What needs to be done:
Check each line below for the word "screenshot" and give the number of lines that have it, nothing more.

Provided data:
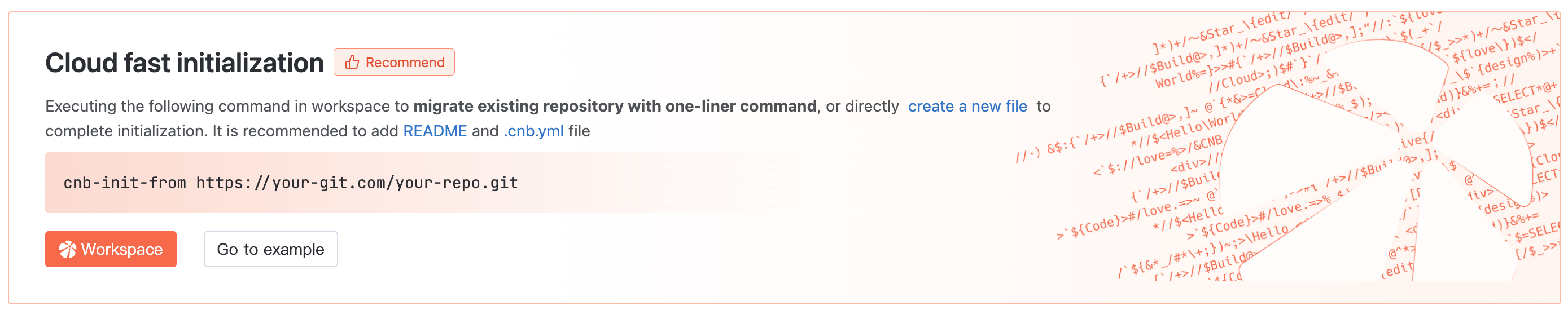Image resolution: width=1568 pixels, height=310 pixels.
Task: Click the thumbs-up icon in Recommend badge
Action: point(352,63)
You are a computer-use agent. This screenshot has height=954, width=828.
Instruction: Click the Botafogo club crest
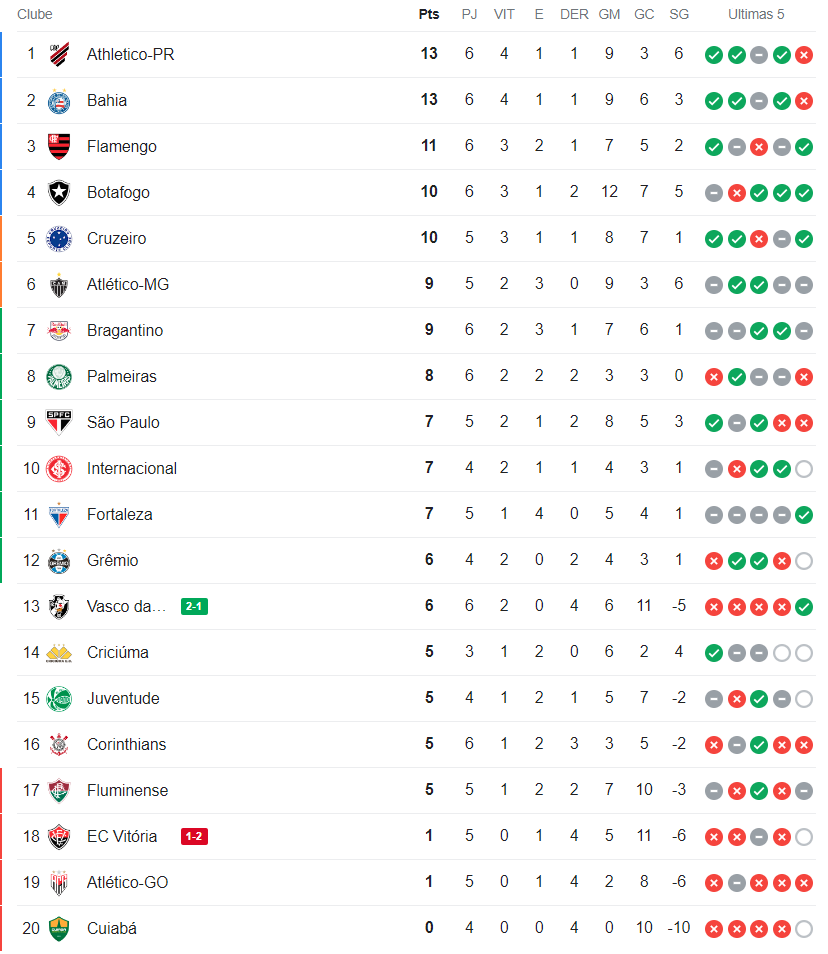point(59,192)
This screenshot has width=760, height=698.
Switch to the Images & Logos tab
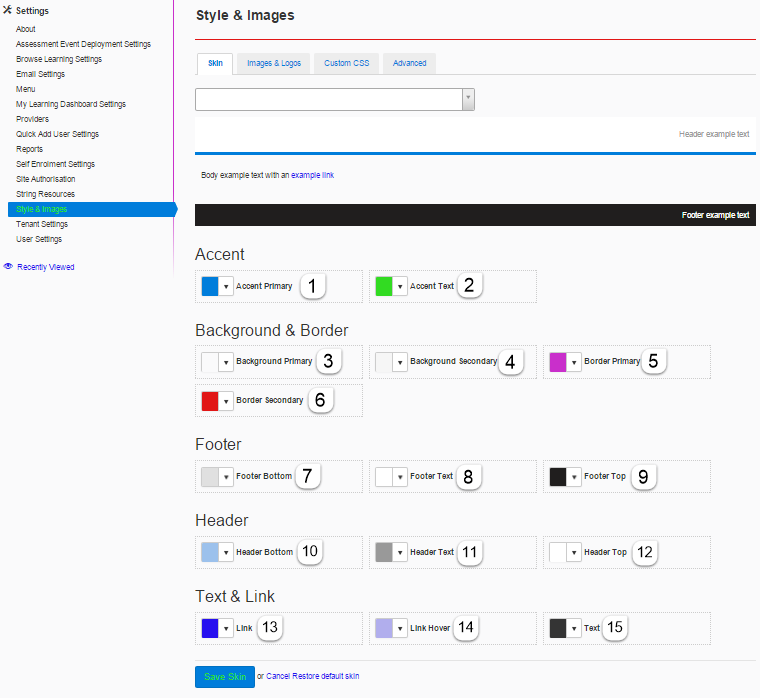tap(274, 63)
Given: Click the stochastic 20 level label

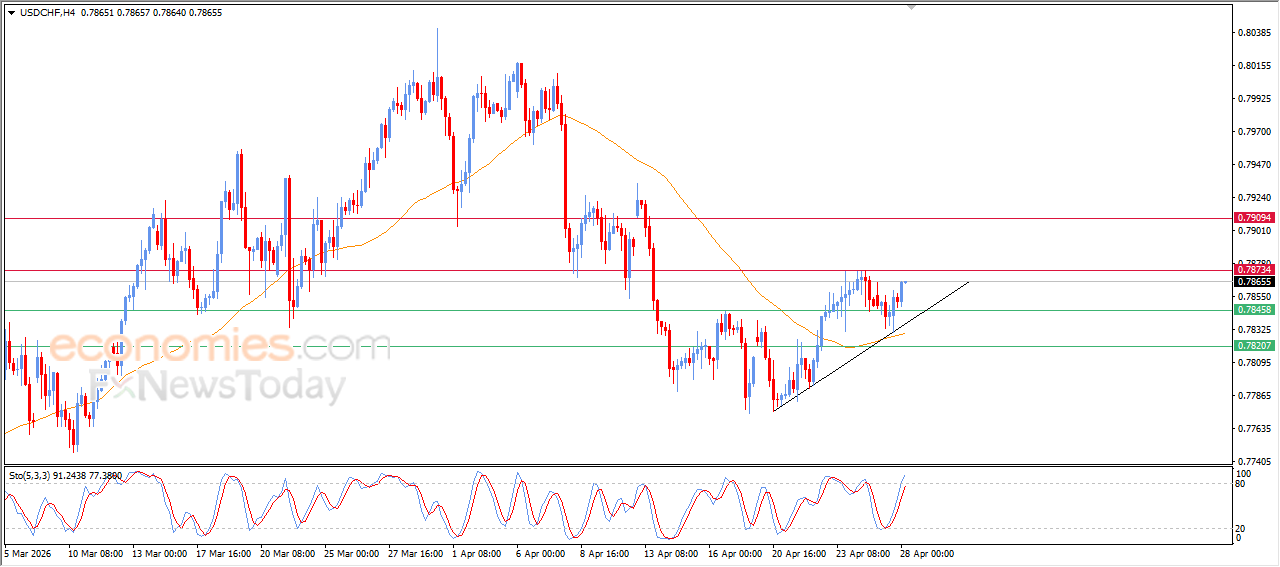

Exercise output:
2